Science could not progress if it canceled old ways of understanding in favor of new. Very rarely do scientists entirely abandon even wrong and discarded ideas. Rather, the building blocks remain, but take on new meaning and context with the discovery of new knowledge, more complete theories, clearer explanations. Science is essentially additive. 

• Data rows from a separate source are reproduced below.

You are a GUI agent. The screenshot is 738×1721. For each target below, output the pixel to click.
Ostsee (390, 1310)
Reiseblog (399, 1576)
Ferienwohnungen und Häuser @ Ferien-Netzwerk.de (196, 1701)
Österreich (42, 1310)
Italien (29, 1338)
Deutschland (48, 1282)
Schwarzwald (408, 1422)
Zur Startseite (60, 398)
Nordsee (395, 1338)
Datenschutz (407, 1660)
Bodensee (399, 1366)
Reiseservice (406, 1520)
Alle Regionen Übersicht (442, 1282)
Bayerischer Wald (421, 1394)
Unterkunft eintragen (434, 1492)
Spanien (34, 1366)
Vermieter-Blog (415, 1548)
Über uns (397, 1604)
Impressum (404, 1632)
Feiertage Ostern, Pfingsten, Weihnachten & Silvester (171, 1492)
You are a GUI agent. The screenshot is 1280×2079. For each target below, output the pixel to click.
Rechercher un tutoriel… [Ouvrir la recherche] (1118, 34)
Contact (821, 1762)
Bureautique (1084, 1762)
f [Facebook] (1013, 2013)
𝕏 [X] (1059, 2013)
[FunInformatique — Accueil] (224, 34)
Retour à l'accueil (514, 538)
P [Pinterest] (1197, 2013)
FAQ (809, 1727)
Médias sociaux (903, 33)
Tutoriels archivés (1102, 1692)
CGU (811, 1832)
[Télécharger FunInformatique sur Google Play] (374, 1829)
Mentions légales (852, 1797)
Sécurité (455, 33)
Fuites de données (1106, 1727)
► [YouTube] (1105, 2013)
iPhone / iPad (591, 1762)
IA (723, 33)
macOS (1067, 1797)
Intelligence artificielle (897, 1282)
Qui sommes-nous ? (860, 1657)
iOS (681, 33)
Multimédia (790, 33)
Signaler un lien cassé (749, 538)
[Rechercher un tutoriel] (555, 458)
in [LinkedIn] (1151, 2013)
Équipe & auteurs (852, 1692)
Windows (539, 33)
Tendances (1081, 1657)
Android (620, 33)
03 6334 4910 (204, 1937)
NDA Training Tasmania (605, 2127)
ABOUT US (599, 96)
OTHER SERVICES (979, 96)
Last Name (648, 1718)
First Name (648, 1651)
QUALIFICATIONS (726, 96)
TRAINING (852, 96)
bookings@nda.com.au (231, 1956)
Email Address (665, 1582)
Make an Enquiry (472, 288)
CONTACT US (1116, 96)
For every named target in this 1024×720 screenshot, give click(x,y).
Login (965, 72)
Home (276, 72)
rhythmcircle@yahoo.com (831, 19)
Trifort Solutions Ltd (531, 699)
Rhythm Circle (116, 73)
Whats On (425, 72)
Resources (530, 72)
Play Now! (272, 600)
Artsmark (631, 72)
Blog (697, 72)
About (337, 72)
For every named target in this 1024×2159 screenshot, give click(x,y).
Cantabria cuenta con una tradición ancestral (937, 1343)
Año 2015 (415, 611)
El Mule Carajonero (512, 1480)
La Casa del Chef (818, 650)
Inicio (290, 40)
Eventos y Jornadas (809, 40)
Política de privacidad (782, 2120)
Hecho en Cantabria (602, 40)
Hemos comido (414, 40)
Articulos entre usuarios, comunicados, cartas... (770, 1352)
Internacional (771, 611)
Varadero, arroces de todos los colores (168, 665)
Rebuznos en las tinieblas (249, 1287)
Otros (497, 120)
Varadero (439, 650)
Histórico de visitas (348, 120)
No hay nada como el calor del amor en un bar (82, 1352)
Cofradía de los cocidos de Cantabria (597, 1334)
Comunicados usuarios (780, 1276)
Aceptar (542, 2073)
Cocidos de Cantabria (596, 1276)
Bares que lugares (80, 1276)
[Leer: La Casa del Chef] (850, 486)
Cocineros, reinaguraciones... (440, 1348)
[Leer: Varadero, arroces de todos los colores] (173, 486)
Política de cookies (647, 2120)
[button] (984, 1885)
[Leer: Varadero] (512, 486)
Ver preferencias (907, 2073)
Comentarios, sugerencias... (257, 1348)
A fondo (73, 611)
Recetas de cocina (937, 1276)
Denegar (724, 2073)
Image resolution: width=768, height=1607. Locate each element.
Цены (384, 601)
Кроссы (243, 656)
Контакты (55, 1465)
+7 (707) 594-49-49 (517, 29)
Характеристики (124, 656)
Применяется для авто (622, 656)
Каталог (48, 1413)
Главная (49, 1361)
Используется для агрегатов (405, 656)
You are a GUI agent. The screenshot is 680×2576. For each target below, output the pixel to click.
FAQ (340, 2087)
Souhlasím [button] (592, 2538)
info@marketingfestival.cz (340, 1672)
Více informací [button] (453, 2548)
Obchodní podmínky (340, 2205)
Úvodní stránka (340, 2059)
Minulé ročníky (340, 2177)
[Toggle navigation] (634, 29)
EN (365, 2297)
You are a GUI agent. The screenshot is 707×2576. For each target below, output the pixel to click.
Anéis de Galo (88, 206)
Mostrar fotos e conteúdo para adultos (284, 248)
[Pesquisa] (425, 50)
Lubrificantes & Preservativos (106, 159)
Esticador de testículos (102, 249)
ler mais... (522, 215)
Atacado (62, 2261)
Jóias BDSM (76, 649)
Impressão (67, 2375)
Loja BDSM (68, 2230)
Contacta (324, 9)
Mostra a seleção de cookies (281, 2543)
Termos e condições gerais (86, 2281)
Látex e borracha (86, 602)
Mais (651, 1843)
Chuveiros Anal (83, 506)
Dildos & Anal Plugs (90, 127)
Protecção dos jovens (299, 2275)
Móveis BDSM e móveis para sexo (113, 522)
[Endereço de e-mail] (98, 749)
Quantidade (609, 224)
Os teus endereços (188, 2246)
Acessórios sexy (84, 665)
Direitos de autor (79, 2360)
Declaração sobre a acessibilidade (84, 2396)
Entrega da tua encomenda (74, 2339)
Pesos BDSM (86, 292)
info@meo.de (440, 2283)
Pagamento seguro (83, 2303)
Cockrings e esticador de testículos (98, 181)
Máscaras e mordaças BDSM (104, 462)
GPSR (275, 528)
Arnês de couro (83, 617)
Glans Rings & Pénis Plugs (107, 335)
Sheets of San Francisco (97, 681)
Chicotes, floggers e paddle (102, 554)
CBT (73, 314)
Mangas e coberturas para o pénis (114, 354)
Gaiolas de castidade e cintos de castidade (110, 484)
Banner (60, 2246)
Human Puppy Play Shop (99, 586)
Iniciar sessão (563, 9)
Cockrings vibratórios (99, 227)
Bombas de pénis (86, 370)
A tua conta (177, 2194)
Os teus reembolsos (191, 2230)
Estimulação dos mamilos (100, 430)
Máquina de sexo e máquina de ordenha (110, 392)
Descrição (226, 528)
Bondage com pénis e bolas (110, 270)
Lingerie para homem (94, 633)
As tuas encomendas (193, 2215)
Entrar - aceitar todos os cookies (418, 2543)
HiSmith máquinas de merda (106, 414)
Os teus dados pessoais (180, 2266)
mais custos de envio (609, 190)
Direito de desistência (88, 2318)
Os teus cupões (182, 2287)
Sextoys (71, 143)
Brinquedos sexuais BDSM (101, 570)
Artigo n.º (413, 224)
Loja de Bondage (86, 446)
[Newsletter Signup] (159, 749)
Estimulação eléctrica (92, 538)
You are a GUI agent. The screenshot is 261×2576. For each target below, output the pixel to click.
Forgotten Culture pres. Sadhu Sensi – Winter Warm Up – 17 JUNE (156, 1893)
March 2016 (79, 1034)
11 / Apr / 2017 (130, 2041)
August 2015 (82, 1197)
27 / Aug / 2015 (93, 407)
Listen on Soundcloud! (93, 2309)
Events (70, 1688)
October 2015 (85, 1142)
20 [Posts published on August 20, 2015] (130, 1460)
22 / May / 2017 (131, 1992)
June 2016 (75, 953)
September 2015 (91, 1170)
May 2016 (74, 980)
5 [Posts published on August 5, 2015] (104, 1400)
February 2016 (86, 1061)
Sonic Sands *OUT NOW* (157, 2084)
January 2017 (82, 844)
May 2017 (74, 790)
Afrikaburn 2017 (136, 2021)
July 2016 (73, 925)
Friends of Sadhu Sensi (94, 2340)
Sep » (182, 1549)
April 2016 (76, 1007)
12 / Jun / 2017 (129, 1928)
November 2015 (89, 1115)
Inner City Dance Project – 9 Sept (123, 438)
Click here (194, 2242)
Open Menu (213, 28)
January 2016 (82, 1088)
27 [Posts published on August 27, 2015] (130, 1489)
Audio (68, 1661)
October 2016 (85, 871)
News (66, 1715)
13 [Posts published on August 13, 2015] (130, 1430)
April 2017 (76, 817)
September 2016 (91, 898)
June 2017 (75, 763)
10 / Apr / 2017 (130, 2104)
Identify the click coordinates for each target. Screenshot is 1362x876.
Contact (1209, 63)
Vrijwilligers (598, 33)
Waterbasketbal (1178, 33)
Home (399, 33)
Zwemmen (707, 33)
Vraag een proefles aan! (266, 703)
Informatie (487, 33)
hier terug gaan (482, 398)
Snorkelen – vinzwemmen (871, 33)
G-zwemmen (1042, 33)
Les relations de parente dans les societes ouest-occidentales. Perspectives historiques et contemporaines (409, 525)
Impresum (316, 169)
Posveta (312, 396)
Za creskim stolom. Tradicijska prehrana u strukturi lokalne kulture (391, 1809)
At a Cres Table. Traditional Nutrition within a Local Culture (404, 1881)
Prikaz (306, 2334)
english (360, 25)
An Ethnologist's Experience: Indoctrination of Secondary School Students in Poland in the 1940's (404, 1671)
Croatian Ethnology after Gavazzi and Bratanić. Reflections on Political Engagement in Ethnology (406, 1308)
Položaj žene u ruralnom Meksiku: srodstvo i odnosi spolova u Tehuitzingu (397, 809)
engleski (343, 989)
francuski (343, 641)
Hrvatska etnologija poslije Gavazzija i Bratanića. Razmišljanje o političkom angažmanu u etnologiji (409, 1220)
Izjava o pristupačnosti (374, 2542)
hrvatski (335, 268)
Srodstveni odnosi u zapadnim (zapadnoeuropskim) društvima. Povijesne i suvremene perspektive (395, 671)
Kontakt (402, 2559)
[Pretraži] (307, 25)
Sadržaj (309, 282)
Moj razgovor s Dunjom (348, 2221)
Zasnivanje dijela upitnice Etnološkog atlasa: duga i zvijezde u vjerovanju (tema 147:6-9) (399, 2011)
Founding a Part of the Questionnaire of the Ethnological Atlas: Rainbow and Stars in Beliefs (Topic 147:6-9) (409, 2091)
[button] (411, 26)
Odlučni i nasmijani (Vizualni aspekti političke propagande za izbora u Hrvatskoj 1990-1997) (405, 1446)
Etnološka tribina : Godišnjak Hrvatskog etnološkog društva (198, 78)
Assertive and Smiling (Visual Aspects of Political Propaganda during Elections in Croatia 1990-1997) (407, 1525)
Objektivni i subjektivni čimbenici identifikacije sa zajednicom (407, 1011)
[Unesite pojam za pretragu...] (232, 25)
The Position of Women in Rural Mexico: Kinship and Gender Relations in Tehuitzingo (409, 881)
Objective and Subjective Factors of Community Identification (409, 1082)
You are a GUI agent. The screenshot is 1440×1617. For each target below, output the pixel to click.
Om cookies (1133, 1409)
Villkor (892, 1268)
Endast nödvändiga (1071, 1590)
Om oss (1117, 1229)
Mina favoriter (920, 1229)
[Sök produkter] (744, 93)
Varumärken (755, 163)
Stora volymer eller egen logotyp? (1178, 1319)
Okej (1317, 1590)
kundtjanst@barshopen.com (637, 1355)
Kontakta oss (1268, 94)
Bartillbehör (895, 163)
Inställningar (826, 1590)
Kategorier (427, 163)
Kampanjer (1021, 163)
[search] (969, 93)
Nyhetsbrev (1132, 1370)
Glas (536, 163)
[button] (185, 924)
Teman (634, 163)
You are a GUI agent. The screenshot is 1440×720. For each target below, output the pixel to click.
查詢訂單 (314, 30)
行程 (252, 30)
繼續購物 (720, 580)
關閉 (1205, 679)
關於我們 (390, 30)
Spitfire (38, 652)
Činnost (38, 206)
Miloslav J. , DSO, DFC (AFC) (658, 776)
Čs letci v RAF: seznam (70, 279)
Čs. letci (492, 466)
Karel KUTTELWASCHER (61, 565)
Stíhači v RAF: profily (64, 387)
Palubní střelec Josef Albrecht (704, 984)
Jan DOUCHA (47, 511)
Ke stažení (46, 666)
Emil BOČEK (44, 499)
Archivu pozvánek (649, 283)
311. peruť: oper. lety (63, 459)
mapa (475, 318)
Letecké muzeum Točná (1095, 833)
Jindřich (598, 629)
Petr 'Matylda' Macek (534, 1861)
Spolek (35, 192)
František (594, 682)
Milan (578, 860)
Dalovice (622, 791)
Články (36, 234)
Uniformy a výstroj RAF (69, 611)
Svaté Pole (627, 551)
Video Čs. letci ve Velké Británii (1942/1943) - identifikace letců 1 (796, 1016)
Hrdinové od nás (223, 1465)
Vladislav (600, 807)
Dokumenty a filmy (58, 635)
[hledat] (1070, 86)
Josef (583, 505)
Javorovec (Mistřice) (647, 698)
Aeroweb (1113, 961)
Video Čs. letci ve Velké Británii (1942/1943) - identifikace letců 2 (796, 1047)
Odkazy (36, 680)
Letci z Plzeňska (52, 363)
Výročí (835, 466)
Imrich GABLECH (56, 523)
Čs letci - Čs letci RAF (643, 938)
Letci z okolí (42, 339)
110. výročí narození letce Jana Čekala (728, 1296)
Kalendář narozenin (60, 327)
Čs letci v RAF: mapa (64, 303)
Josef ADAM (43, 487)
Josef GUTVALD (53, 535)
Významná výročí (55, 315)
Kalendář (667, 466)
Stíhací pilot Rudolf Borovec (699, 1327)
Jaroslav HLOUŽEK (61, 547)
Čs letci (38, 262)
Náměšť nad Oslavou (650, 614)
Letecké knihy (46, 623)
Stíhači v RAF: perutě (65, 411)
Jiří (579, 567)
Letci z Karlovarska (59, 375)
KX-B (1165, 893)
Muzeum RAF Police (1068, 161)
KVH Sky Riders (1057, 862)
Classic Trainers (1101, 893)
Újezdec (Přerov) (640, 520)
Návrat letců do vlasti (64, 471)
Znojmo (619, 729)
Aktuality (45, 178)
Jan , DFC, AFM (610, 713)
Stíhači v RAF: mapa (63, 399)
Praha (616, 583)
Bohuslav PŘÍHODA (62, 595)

I personally find it strange that most people seem to see aging as mostly a matter of cancellation. True, getting old pares away mobility of our limbs, shaves range and acuity from our senses, severs ties, shrinks stature, chisels away at memory. For me, however, what’s gained easily equals what’s lost. Sure, I’d rather do without the aches and pains, but they force me to jury-rig my way around obstacles—which is a fun challenge (sometimes). If my joints are less flexible, my outlook is more so. I remember less but know more. I have lower energy but more interests. I laugh more. Sometimes it’s the only thing you can do. Nothing wrong with that.

The biggest thing we’ve lost to cancel culture is conversation itself. We’re afraid we’ll say the wrong thing. We’re afraid we’ll get canceled. Sometimes we don’t bother even to cancel and simply “ghost”—the passive-aggressive version.

Probably needless to say, the specter of being ghosted, canceled, has haunted me all the while I’ve been writing this piece. But as I’m closer to my expiration date than most, it wouldn’t matter much. Nature will cancel me permanently, soon enough.